── Given entries ──

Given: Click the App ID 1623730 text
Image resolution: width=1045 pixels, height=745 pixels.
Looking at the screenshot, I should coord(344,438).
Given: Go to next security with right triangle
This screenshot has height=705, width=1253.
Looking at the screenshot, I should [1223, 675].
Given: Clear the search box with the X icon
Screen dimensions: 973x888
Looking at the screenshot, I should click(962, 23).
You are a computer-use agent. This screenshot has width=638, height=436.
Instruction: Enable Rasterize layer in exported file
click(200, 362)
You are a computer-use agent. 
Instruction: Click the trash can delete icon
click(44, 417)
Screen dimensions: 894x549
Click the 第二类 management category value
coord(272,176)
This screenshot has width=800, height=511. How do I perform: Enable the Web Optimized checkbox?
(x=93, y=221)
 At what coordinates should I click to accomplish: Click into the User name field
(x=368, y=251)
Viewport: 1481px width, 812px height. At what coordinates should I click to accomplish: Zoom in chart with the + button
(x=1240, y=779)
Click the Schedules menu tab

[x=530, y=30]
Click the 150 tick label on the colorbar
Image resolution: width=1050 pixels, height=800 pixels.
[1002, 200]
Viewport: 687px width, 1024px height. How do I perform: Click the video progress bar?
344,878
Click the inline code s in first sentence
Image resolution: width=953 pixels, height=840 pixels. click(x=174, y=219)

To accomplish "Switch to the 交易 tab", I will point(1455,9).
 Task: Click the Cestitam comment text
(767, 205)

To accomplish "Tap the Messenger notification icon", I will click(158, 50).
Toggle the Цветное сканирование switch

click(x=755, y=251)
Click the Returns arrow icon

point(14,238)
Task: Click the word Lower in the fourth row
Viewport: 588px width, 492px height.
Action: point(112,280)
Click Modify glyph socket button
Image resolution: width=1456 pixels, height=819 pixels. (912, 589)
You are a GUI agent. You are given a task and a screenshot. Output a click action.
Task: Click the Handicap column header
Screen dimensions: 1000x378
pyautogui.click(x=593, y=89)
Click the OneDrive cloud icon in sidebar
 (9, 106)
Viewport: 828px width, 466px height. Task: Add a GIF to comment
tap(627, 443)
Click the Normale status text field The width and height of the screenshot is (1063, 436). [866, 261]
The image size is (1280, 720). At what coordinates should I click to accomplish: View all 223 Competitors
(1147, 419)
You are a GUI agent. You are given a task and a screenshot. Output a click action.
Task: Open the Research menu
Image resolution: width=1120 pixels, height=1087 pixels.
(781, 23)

───

→ Task requirements
Output the data once more, exactly as given.

→ Response to the task
Given: Click the App ID 1623730 text
Image resolution: width=1045 pixels, height=745 pixels.
Looking at the screenshot, I should coord(344,438).
Given: Go to next security with right triangle
This screenshot has height=705, width=1253.
Looking at the screenshot, I should [1223, 675].
Given: Clear the search box with the X icon
Screen dimensions: 973x888
Looking at the screenshot, I should click(962, 23).
You are a computer-use agent. This screenshot has width=638, height=436.
Instruction: Enable Rasterize layer in exported file
click(200, 362)
You are a computer-use agent. 
Instruction: Click the trash can delete icon
click(44, 417)
Screen dimensions: 894x549
Click the 第二类 management category value
coord(272,176)
This screenshot has width=800, height=511. How do I perform: Enable the Web Optimized checkbox?
(x=93, y=221)
 At what coordinates should I click to accomplish: Click into the User name field
(x=368, y=251)
Viewport: 1481px width, 812px height. At what coordinates should I click to accomplish: Zoom in chart with the + button
(x=1240, y=779)
Click the Schedules menu tab

[x=530, y=30]
Click the 150 tick label on the colorbar
Image resolution: width=1050 pixels, height=800 pixels.
[1002, 200]
Viewport: 687px width, 1024px height. How do I perform: Click the video progress bar?
344,878
Click the inline code s in first sentence
Image resolution: width=953 pixels, height=840 pixels. click(x=174, y=219)

To accomplish "Switch to the 交易 tab", I will point(1455,9).
 Task: Click the Cestitam comment text
(767, 205)

To accomplish "Tap the Messenger notification icon", I will click(158, 50).
Toggle the Цветное сканирование switch

click(x=755, y=251)
Click the Returns arrow icon

point(14,238)
Task: Click the word Lower in the fourth row
Viewport: 588px width, 492px height.
Action: point(112,280)
Click Modify glyph socket button
Image resolution: width=1456 pixels, height=819 pixels. (912, 589)
You are a GUI agent. You are given a task and a screenshot. Output a click action.
Task: Click the Handicap column header
Screen dimensions: 1000x378
pyautogui.click(x=593, y=89)
Click the OneDrive cloud icon in sidebar
 (9, 106)
Viewport: 828px width, 466px height. Task: Add a GIF to comment
tap(627, 443)
Click the Normale status text field The width and height of the screenshot is (1063, 436). [866, 261]
The image size is (1280, 720). At what coordinates should I click to accomplish: View all 223 Competitors
(1147, 419)
You are a GUI agent. You are given a task and a screenshot. Output a click action.
Task: Open the Research menu
Image resolution: width=1120 pixels, height=1087 pixels.
(781, 23)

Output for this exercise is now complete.